Work required: Once the line holding "Given: Click inside" is found, output it and all remaining lines of the data exactly, with every picture left out.

[Given records — start]

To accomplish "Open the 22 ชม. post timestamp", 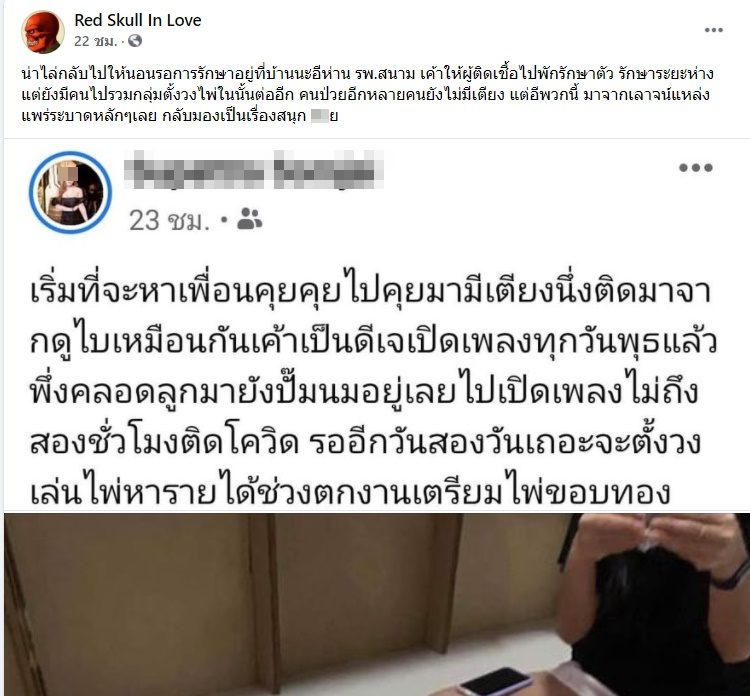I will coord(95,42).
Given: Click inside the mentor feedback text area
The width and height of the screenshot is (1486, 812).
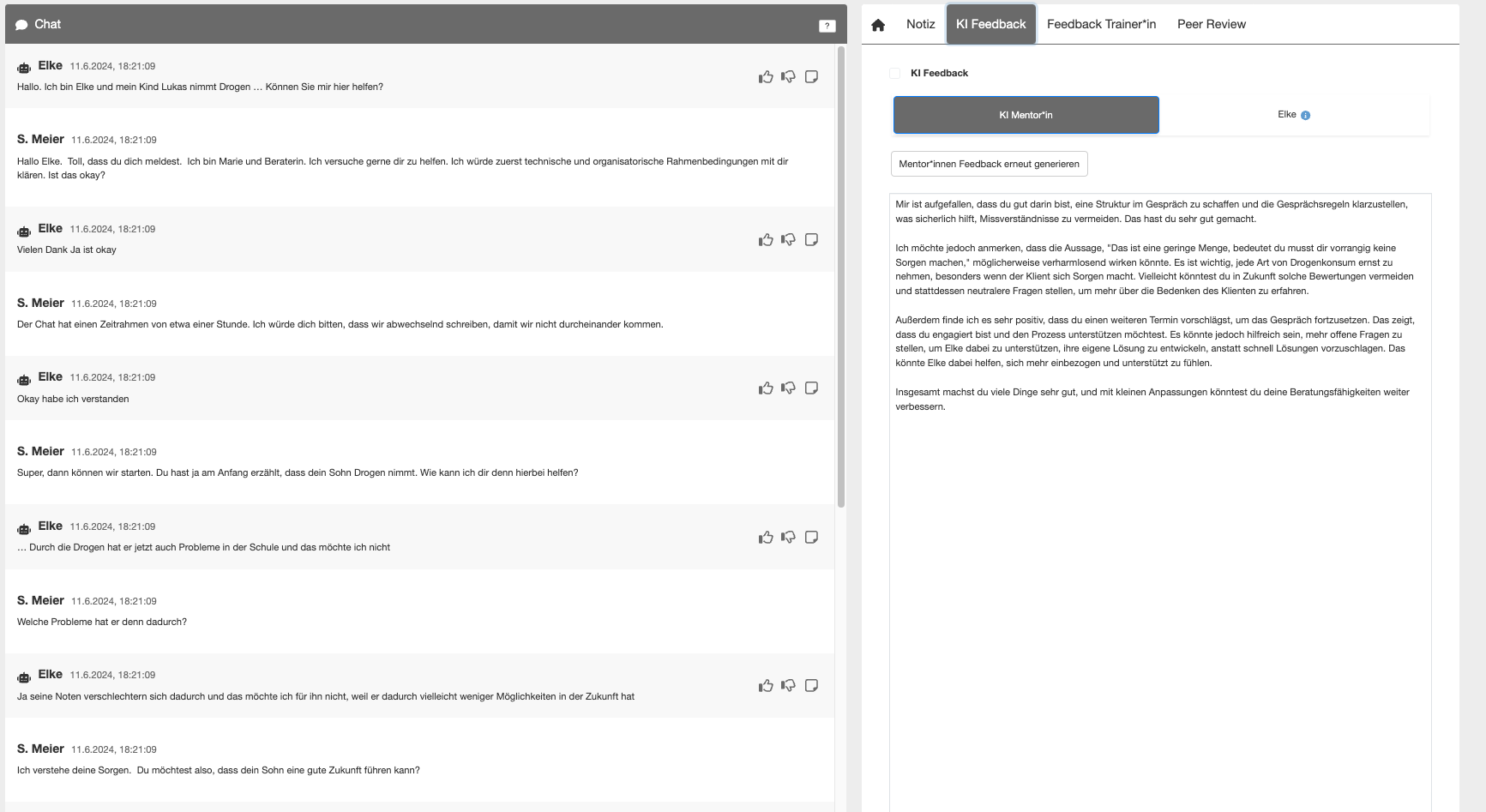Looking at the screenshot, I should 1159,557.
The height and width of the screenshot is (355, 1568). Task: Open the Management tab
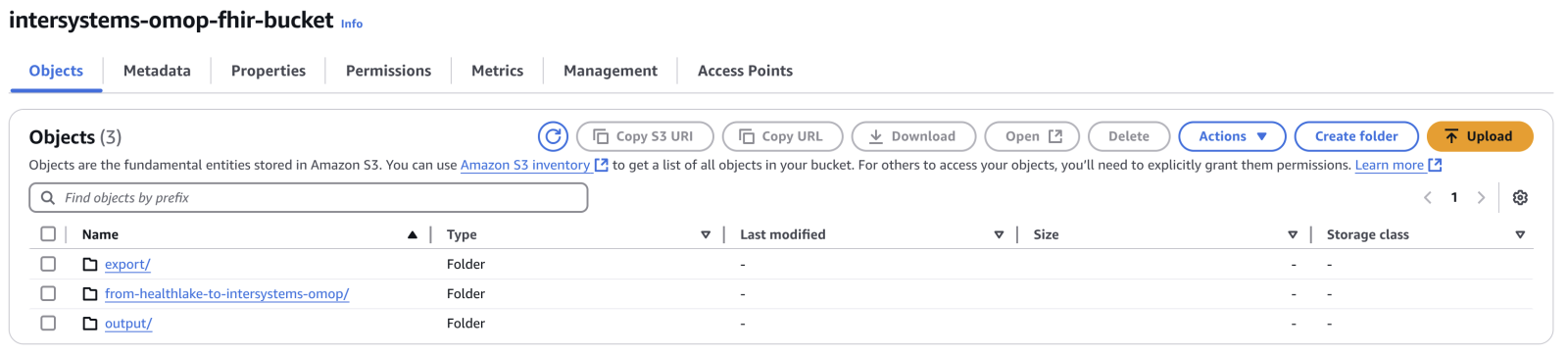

[Given records — finish]

Result for this task:
Given: Click inside the mentor feedback text area
The width and height of the screenshot is (1486, 812).
Looking at the screenshot, I should 1159,557.
The height and width of the screenshot is (355, 1568). Task: Open the Management tab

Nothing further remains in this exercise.